La Segunda Sala de la Suprema Corte de Justicia de la Nación concedió un amparo a la comunidad indígena mayo-yoreme para que no se les excluya ni se les prive de su derecho a emitir las opiniones a través de la consulta previa, libre e informada respecto de una decisión estatal que incide en su territorio y en los ecosistemas que ahí se encuentran.

En el caso, la Secretaría de Medio Ambiente y Recursos Naturales (SEMARNAT) autorizó de manera condicionada el proyecto denominado Planta de Amoniaco 2200, en Topolobampo, Sinaloa, por lo que miembros de la comunidad indígena referida que tiene su asiento en la misma bahía que la planta de amoniaco consideraron que la autoridad ambiental omitió realizar una consulta previa, libre e informada.

Al analizar el asunto, la Sala destacó que la autoadscripción de las personas es un elemento suficiente para ser considerados como integrantes de pueblos o comunidades indígenas y que los derechos que les reconoce la Constitución corresponden en principio a dichos grupos de forma colectiva, sin embargo, también permite que cualquiera de sus miembros o integrantes pueda solicitar de forma individual dichas prerrogativas ante una afectación personal y colectiva al mismo tiempo.

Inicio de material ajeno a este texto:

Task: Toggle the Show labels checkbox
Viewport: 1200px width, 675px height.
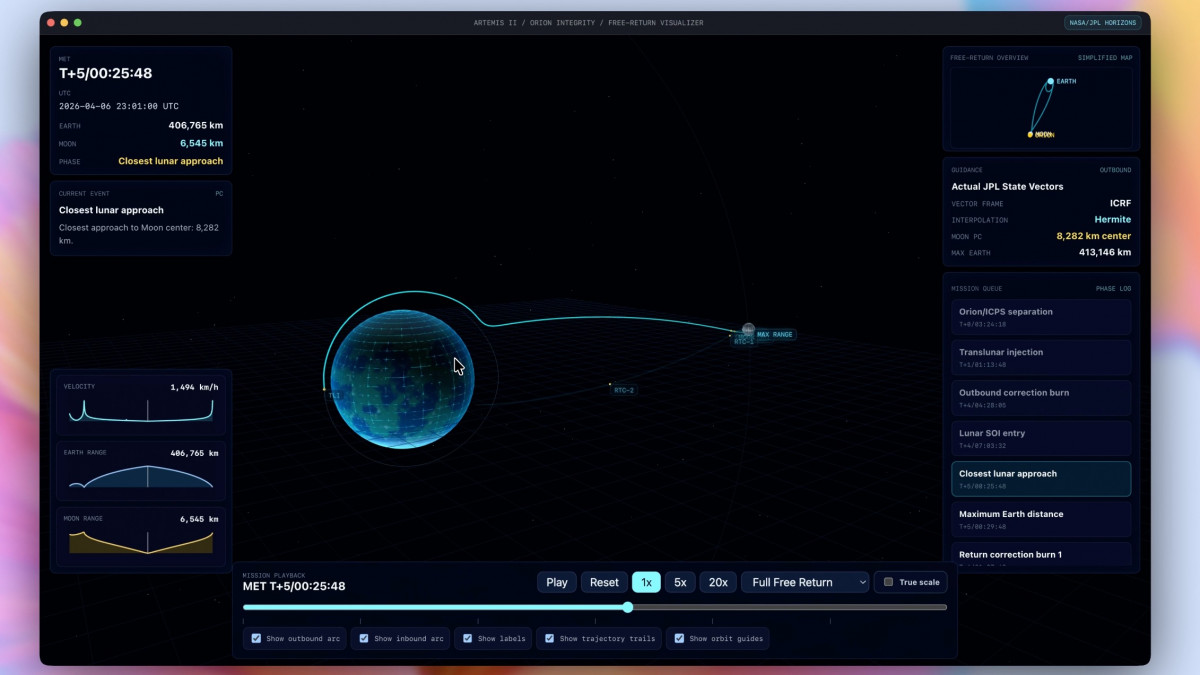Action: pos(465,638)
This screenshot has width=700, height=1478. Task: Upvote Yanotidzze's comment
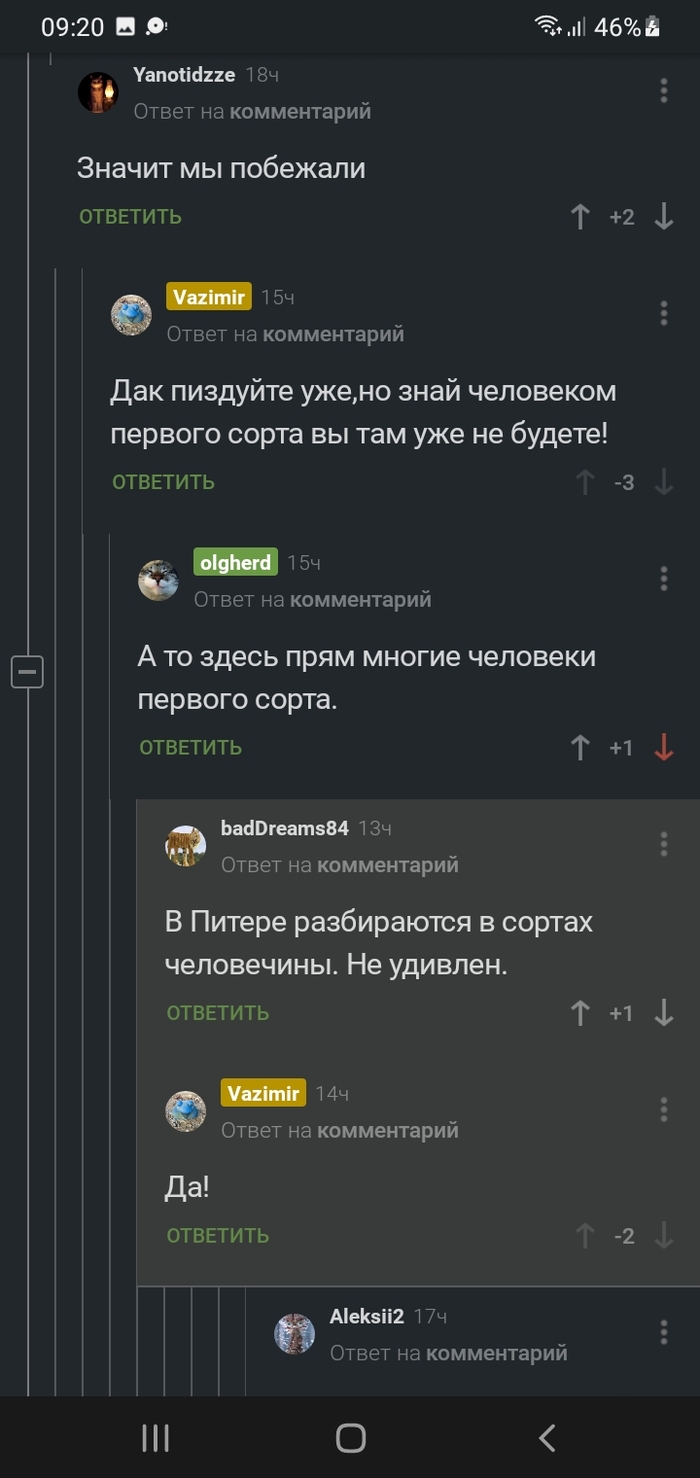click(x=580, y=217)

El derecho de los pueblos y comunidades indígenas a la consulta previa, libre e informada está previsto en la Constitución y en el Convenio 169 de la Organización Internacional de Trabajo. Consecuentemente, las comunidades afectadas deben ser involucradas lo antes posible en el proceso, durante las primeras etapas del plan o proyecto de desarrollo y no únicamente cuando surja la necesidad de obtener la aprobación de la comunidad.

Por lo que el Estado debe garantizar a los pueblos indígenas su participación en el proceso de la valoración y autorización de estudios de impacto ambiental, por su conocimiento respecto a su hábitat en la elaboración de los estudios para identificar los impactos, posibles alternativas y medidas de mitigación.

Esto quiere decir que el deber de la consulta no depende del grado o nivel de afectación, sino del carácter de los destinatarios, pues son estas comunidades quienes se encuentran mejor posicionadas para determinar la magnitud real de una afectación o incidencia en su territorio y los ecosistemas que ahí se encuentran.

Por lo que, cuando se trate de planes de desarrollo o de inversión con un impacto dentro del territorio indígena, el Estado no sólo tiene la obligación de consultar, sino de obtener el consentimiento libre, informado y previo de las comunidades indígenas según sus costumbres y sus tradiciones.

La Sala concluyó otorgar el amparo porque resulta indispensable que se realice una consulta libre e informada con la comunidad de manera previa a la autorización ambiental del proyecto de la planta de amoniaco, en vista de que se podrían generar impactos significativos en la vida y el entorno de la comunidad indígena quejosa.